Republicans hold an edge on a broader set of issues, and namely, traits. The GOP holds an edge on “Will Improve the Economy” (+6), “represents my views on the immigration issue” (+10) and “will protect America from foreign enemies” (+19).  Which boils down to one key point. While voters are more likely to use the word “extreme” to define Republicans (GOP +7), they give their party a 33-point edge when asked which party is “strong” and by 39-points, say Democrats are “weak” compared to the GOP.

 

Views of the Two Parties Individually

The above plays out when we ask all voters to respond to the same list of character traits and respond which five, they think of when looking at Republicans or Democrats.

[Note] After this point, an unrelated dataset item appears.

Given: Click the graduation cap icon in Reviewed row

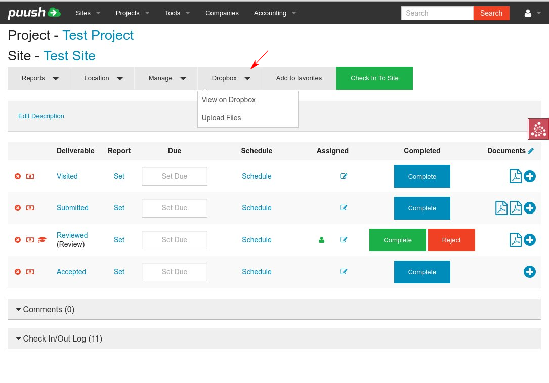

For Democrats, four of the top five responses were negative. Top of the list was “woke” followed by “corrupt,” “weak,” and “out of touch.” The only positive in the top five “fight for democracy” was driven entirely by Democrats. It is important to note that these traits are not just being driven by partisan Republican responses. Among people of color under the age of 50 – a key demographic going forward for both parties, the words “woke,” “corrupt,” “weak,” “divisive,” and “elitist,” were all in the top six.

Before the Republicans reading this get too excited, the top five words chosen to describe the GOP: “corrupt,” “racist,” “bullies,” “conservative,” and “out of touch.”

We also asked voters they wanted to see in an ideal political party. The phrases that popped are not surprising: “common sense,” “competent,” “trustworthy,” “fighting for working families,” and “fighting for the middle class.”

Comparing the two parties, more than twice as many voters ranked “common sense” as a trait they would ascribe to the GOP than they did Democrats – and twice as many did the same with the word competent. In a world where most voters have few kind things to say about either party, the fact where voters ascribe these traits more to the GOP is a challenge. This also lines up with focus groups in Macomb County earlier in the year, where voters felt Democrats were more interested in social issues than the economic issues driving the voters’ concerns.

 

Carving Out a Pathway Forward

At their core, campaigns are math problems – and for Democrats, outside of some very blue pockets, our available coalition does not add up to 50%. Not only is this an issue to elect a President and win statewide elections, but it is increasingly an issue to win a majority in Congress.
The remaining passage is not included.